In the upcoming 2014 issue of Complete Book of Handguns, author Massad Ayoob writes, “Introduced in 1899 as the Hand Ejector in calibers .32-20 and .38 Long Colt, Smith & Wesson’s Military & Police would soon be the first revolver chambered for the .38 Special cartridge. That would be its primary caliber from then on, and the M&P would be largely responsible for the huge and enduring popularity of the .38 Special round.”

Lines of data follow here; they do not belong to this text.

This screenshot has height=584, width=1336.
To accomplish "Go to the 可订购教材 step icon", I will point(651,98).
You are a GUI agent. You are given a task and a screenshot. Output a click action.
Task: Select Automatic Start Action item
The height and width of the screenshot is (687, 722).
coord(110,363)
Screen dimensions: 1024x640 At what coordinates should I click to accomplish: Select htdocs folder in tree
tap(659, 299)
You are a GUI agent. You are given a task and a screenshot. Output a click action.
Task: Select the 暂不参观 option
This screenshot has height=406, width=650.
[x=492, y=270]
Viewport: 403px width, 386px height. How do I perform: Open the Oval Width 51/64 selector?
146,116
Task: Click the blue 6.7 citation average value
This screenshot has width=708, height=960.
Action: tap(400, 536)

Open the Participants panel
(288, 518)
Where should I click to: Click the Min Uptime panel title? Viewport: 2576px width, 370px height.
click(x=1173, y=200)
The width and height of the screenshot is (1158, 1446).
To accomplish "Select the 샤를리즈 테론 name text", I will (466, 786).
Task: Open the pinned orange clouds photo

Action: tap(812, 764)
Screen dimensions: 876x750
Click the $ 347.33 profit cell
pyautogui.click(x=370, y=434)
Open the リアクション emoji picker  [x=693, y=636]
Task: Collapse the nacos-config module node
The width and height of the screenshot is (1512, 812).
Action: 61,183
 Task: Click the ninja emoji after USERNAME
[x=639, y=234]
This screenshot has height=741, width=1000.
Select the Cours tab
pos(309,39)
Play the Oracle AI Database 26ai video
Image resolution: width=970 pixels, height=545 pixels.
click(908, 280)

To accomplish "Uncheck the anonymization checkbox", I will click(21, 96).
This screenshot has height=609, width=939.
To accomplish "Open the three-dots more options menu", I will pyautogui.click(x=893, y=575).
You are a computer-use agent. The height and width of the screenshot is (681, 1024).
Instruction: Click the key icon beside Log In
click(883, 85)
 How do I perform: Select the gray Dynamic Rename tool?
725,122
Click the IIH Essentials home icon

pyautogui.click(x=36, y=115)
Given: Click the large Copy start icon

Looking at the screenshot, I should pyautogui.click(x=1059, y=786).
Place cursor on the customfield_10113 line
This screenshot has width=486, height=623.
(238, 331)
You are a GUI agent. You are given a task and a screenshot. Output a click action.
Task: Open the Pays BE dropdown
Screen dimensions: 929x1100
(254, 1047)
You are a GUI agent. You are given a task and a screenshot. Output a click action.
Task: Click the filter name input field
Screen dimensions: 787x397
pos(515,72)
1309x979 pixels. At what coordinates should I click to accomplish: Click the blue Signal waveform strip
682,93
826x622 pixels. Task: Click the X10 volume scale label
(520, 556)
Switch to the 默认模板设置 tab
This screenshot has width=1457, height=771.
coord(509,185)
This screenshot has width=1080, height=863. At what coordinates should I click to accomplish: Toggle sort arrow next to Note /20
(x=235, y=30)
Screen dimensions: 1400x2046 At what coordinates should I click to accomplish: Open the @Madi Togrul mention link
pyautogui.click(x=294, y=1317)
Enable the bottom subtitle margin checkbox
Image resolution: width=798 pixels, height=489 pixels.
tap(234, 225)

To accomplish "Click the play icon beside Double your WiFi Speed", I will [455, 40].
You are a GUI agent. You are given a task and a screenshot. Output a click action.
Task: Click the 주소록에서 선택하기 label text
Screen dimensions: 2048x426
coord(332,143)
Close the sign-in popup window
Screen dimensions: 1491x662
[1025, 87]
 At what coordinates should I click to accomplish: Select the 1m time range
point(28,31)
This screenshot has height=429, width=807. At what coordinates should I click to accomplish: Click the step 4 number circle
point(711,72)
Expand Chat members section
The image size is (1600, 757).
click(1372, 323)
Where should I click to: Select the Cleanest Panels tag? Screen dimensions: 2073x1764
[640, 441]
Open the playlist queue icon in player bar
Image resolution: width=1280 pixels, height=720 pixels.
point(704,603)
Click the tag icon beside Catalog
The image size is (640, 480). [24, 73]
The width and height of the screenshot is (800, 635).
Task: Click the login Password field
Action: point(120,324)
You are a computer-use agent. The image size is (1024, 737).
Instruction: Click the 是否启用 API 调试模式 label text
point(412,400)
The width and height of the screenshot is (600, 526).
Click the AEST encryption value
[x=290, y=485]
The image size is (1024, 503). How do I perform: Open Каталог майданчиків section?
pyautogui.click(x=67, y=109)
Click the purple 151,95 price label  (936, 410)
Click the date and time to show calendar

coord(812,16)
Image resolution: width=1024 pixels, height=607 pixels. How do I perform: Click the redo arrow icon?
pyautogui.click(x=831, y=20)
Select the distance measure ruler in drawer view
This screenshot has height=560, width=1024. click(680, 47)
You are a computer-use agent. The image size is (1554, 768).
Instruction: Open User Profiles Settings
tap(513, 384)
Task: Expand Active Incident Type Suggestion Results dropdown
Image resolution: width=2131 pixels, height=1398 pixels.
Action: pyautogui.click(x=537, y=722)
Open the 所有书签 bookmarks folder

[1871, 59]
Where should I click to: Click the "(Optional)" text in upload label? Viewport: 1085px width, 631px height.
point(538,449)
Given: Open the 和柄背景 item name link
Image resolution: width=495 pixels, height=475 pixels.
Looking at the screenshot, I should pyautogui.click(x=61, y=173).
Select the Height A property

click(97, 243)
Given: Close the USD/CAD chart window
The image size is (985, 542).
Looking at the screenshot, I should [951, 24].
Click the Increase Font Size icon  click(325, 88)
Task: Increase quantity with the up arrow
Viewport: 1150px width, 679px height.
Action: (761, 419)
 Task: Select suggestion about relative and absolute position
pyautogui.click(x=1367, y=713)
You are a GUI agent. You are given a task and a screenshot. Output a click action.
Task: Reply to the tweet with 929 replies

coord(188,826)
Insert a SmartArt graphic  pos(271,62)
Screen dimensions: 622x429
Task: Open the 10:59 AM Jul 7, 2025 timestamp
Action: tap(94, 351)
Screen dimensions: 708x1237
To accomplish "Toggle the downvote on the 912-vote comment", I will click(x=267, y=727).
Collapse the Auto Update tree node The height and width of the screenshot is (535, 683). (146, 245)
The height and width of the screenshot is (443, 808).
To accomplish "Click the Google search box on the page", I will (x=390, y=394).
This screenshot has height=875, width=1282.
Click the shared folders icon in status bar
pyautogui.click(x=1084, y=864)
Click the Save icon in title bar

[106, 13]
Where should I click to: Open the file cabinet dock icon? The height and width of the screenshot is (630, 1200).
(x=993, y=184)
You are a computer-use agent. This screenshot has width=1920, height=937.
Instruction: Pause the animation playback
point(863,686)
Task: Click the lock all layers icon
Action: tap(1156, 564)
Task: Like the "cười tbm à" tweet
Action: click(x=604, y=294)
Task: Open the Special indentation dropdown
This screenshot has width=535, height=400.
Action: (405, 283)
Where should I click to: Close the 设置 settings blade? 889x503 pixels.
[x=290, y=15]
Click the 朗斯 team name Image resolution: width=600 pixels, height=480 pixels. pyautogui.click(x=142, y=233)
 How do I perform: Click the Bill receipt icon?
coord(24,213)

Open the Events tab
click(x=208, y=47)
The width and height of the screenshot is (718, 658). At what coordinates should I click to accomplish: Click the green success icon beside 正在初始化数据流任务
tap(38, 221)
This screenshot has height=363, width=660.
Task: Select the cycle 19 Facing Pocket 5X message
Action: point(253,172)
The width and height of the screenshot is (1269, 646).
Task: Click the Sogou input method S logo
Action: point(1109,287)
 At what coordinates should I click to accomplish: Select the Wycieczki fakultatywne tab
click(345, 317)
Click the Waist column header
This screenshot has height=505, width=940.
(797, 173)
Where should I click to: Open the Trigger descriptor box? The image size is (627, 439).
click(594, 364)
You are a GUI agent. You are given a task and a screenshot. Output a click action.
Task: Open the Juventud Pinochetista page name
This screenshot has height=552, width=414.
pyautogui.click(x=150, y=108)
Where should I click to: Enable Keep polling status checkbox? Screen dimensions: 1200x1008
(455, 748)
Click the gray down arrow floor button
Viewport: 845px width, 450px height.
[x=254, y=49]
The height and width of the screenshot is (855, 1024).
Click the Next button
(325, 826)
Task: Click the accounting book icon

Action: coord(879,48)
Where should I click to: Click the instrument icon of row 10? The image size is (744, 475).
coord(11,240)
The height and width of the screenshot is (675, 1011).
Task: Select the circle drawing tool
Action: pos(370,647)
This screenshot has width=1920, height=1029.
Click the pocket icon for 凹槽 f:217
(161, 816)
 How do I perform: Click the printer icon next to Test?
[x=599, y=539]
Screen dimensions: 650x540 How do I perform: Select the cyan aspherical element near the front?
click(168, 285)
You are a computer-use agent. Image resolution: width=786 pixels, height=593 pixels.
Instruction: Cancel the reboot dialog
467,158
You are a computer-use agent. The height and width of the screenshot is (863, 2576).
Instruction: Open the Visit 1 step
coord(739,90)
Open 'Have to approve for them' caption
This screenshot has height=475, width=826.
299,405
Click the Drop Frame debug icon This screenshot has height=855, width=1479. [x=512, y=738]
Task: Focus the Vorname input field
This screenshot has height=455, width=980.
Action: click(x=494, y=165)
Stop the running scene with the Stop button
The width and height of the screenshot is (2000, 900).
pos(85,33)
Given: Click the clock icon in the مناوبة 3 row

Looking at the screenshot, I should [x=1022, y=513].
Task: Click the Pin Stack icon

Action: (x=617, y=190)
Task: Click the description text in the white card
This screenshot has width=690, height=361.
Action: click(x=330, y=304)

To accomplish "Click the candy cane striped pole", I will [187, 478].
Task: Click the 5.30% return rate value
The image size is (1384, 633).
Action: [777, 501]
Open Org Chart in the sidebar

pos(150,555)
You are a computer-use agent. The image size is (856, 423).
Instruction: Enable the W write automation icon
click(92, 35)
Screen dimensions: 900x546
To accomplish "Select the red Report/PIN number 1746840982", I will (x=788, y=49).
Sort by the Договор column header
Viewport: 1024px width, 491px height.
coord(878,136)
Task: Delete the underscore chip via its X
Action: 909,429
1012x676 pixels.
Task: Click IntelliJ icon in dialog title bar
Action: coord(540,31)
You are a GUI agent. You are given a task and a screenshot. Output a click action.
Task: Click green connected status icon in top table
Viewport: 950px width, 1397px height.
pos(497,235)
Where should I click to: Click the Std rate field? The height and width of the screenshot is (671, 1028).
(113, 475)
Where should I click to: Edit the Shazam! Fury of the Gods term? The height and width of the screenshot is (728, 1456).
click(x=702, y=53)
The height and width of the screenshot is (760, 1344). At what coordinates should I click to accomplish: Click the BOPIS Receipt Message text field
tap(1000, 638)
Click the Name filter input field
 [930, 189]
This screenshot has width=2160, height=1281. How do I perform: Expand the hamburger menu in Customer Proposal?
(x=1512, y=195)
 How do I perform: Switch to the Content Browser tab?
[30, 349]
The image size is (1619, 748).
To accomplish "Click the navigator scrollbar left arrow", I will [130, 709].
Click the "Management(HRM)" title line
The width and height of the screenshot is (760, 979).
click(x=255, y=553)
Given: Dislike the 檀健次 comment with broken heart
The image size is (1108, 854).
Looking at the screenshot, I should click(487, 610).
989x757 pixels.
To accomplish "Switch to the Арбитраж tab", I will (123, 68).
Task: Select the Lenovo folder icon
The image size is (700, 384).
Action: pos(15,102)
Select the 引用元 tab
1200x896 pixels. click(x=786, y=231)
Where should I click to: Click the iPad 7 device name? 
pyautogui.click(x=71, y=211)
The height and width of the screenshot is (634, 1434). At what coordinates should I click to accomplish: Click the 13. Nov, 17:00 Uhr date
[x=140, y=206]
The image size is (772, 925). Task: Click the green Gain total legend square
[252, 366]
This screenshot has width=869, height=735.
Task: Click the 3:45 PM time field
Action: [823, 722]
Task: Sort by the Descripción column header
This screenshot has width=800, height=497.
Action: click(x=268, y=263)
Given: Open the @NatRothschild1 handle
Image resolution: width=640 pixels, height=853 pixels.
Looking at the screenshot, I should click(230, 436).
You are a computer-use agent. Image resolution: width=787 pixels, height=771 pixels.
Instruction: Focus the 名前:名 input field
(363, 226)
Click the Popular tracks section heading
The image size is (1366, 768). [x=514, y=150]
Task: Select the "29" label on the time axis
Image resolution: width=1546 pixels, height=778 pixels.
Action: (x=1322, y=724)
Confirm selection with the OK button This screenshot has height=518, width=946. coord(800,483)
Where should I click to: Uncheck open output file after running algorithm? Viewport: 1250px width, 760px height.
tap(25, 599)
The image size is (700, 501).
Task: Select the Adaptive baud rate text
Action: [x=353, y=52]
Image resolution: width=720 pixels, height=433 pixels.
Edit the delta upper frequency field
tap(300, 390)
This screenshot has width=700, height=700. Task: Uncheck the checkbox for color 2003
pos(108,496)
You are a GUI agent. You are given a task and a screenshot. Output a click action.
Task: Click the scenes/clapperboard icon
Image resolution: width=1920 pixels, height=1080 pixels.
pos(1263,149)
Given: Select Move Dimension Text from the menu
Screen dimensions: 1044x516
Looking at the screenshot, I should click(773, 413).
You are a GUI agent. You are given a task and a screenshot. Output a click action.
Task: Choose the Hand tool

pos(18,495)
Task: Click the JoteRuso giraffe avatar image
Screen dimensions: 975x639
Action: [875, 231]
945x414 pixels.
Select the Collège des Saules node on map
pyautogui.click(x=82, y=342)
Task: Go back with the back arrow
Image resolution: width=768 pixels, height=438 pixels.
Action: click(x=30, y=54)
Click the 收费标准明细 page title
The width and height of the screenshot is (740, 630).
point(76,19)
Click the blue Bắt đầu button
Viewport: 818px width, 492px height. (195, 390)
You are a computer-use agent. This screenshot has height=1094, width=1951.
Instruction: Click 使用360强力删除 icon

He continues, “By 1942, Smith & Wesson would produce its millionth M&P revolver. Throughout World War II, the company manufactured a huge number of them in .38 Special. (George H.W. Bush, later to become President of the United States, would be carrying one when he was shot down in the Pacific during that conflict.) Before WWII was over, S&W would also manufacture more than a half-million M&Ps for the British chambered in .38/200. All of those WWII guns were known as Victory Models, made quickly with smooth walnut stocks instead of S&W’s usual fine checkering, and with gray Parkerized finishes instead of the lustrous commercial blue that characterized an American cop’s or citizen’s S&W M&P.”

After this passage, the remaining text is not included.